L’uragano della globalizzazione, amplificato dalla crisi finanziaria di 10 anni fa, ha strutturalmente cambiato i caratteri dell’economia mondiale e quindi anche la morfologia socioeconomica dei territori italiani. In questo nuovo contesto l’appeal del Made in Italy nel mondo sta continuamente crescendo, come parallelamente sono ancora insufficienti le normative che tutelino efficacemente la produzione effettivamente fatte in Italia rispetto ad altri prodotti che si fregiano di questo etichettatura pur non avendone i requisiti, ma con un beneficio di marketing enorme.



Un recente studio di Prometeia documenta che in Italia le imprese a marchio hanno recuperato i livelli di fatturato pre-crisi e viaggiano oggi su margini migliori della media. Il fatturato generato dalle oltre 20mila imprese a marchio vale più di 165 miliardi di euro, il 60% del giro d’affari dei rispettivi settori. Fra i mercati più attrattivi, Prometeia ritiene che quelli con le prospettive di crescita migliori per il nostro export fra il 2020 e il 2023 siano India (+86%), Emirati Arabi (+39%) e Sud Africa (+29%). Miglioramenti consistenti sono attesi anche in Brasile (+28%), Australia (+25%), Sud Corea (+25%) e Messico (+22%).



L’interesse al marchio italiano testimonia nella concretezza l’attrazione di cui gode oggi il Made in Italy. È altresì evidente che nella nuova divisione del lavoro mondiale prodotta dalla globalizzazione le produzione standard ad alta intensità di manodopera non qualificata si è concentrata in Paesi emergenti e hanno abbandonato progressivamente i Paesi delle economie che erano già sviluppate come l’Italia.
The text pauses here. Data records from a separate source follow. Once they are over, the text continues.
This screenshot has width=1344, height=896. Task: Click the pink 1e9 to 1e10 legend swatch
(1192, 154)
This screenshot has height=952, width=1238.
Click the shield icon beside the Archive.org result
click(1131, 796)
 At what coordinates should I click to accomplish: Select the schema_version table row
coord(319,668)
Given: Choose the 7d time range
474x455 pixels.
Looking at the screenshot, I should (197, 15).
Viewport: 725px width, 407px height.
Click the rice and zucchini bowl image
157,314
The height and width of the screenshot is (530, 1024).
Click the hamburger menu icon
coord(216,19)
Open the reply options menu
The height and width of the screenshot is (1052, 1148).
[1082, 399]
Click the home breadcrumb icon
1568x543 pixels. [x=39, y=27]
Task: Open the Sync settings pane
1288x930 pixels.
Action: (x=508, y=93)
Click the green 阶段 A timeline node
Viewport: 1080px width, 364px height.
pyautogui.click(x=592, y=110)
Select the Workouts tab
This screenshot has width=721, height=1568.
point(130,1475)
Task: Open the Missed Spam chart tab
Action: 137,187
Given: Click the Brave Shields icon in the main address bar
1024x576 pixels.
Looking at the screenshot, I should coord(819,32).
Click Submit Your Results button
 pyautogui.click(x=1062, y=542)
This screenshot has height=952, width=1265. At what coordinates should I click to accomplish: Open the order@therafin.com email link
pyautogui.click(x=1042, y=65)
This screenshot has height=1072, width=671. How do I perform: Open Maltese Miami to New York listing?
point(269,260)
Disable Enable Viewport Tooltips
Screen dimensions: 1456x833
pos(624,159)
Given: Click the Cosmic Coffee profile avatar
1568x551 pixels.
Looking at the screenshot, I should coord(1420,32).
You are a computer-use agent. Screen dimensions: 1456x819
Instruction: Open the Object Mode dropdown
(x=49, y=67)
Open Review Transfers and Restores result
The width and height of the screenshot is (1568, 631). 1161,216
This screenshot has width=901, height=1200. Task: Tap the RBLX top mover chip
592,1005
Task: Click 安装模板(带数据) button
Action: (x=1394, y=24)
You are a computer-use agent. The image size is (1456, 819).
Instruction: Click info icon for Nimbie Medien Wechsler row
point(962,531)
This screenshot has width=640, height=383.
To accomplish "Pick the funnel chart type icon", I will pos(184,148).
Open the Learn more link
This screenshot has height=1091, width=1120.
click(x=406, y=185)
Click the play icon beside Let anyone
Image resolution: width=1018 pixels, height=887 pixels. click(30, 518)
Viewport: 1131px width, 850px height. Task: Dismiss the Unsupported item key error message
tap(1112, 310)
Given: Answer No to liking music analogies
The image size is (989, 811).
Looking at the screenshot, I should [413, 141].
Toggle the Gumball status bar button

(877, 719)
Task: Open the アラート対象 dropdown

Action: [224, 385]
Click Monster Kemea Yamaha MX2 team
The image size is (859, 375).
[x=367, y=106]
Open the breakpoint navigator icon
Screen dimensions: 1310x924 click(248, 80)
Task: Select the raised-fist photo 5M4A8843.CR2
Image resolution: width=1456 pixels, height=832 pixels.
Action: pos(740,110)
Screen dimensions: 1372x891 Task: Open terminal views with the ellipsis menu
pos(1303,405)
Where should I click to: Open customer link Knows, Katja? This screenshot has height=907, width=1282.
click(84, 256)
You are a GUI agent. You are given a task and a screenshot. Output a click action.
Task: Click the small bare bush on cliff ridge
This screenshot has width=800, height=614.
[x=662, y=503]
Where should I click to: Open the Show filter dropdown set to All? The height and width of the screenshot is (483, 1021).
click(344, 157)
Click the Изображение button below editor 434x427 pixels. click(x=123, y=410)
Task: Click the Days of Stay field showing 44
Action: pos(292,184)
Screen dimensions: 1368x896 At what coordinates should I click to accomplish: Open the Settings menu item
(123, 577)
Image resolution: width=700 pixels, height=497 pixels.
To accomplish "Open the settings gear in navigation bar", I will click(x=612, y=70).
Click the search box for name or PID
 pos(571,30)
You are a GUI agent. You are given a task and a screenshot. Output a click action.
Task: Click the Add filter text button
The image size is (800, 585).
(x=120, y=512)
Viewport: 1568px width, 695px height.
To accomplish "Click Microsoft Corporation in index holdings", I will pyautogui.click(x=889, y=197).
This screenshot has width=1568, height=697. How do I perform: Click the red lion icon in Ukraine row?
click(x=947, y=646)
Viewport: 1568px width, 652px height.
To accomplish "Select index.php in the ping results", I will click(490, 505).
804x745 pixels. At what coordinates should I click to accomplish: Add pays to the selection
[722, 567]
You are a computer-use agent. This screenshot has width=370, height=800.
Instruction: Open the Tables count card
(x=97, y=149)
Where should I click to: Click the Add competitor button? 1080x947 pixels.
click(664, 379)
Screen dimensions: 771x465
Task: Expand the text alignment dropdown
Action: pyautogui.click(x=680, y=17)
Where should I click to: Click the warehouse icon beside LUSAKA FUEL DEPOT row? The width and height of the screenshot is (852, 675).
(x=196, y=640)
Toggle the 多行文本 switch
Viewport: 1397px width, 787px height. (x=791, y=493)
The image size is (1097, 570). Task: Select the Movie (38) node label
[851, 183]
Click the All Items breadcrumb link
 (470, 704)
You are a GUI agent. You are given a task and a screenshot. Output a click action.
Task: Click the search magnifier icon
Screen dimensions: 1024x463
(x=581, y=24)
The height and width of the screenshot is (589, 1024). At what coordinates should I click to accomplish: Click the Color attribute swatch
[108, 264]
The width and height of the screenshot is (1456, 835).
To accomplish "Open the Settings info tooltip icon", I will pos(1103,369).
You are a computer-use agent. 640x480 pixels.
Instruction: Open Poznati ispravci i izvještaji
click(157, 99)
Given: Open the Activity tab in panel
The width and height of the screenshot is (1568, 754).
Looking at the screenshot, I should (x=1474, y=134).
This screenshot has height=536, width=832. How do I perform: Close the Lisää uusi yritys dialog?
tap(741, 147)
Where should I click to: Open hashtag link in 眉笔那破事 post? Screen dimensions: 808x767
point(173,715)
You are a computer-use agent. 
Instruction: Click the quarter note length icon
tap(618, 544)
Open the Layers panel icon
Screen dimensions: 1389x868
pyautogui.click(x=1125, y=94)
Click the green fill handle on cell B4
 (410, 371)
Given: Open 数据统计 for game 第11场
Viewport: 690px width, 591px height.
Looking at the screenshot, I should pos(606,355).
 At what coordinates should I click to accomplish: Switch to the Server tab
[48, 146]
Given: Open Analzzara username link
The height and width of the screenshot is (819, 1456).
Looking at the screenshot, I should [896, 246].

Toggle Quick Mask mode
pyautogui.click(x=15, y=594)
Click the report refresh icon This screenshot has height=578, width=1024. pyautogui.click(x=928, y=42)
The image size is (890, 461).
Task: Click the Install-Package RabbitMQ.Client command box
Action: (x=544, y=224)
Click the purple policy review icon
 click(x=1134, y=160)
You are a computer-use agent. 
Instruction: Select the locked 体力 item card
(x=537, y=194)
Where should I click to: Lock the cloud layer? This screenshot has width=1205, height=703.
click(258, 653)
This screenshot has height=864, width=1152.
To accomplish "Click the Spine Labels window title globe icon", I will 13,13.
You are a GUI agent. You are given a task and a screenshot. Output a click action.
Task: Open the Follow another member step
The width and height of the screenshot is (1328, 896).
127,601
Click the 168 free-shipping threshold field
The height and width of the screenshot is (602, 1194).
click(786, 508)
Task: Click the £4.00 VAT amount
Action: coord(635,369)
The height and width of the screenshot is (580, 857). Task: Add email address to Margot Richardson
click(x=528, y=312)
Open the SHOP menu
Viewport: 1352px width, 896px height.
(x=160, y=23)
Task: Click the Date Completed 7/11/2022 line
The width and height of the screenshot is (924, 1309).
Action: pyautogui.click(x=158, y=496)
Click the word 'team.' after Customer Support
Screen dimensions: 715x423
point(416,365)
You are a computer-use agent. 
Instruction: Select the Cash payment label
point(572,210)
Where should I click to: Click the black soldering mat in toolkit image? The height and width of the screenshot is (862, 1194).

Un’altra evidenza che si sta fortemente accentuando negli ultimi tempi è la dinamica di acquisizione di aziende italiane con brand riconosciuti da parte di imprese e fondi esteri che sta cambiando le strutture delle governance che non sono più territoriali con tutti i rischi conseguenti di delocalizzazione delle produzioni.



È di palese evidenza pertanto che il futuro della gloriosa manifattura italiana è legata imprescindibilmente al presidio di quelle quote del mercato mondiale che ricercano una qualità del prodotto che si innova costantemente. È un cambiamento epocale che richiede una risposta adeguata per salvaguardare e sviluppare tradizioni di competenze e manualità locali che potrebbero essere definitivamente perse abbandonando i territori della provincia italiana a un veloce e pericoloso declino socio-economico.

Sulla base degli scenari evidenziati ancorarsi al valore riconosciuto del Made in Italy appare assolutamente strategico in quanto la manifattura italiana potrà essere salvaguardata se si ha il coraggio di avere una visione che non sia di breve periodo, opponendosi a chi questa visione non ce l’ha. Il primo elemento di questa visione è il sostegno costante al capitale umano che la tradizione della manualità italiana ha tramandato e che richiede di essere sempre attualizzato sulla base delle costanti innovazioni tecnologiche in corso. Questo investimento sulla formazione continua è assolutamente prioritario.

Il secondo elemento di una nuova necessaria visione strategica è quello della tutela del Made in Italy che deve essere affrontato con una priorità assoluta della politica italiana in quanto ne va del futuro del nostro Paese e non può essere di ostacolo qualche industriale italiano che antepone l’interesse di breve periodo della propria azienda a quello dell’intero Paese intralciando le azioni per la tutela del made in. Sui mercati c’è una grande richiesta di manifattura italiana che deve essere tale anche nella sostanza del prodotto se si vuole conservare la qualità, non bruciando nel tempo l’immagine del Made in Italy e quindi garantendo un futuro di lavoro e di benessere ai popoli delle province italiane.

Naturalmente in questa battaglia è sbagliato essere integralisti non riconoscendo la crescente interdipendenza creata dalla globalizzazione, ma occorre vincolare il riconoscimento di prodotto italiano alla prevalenza di lavorazioni svolte in Italia. Non si entra nel merito degli strumenti legislativi per raggiungere tali obiettivi che naturalmente devono essere armonizzati a normative sovranazionali, in particolare europee. Quello che si chiede alla politica è di dare una priorità assoluta a questo tema, dedicare meno tempo ai social, impegnarsi di più nelle commissioni europee per raggiungere quelle necessarie mediazioni per tutelare al meglio lo sviluppo del lavoro in Italia attraverso la valorizzazione del Made in Italy.

Anche i vertici nazionali delle rappresentanze imprenditoriali dovrebbero sempre ricordarsi che il loro compito è quello di sostenere l’interesse di tutti gli imprenditori e lavoratori italiani e non quello di breve periodo di qualche industriale. Occorre una responsabilità di tutti su questo tema strategico per lo sviluppo futuro del nostro Paese.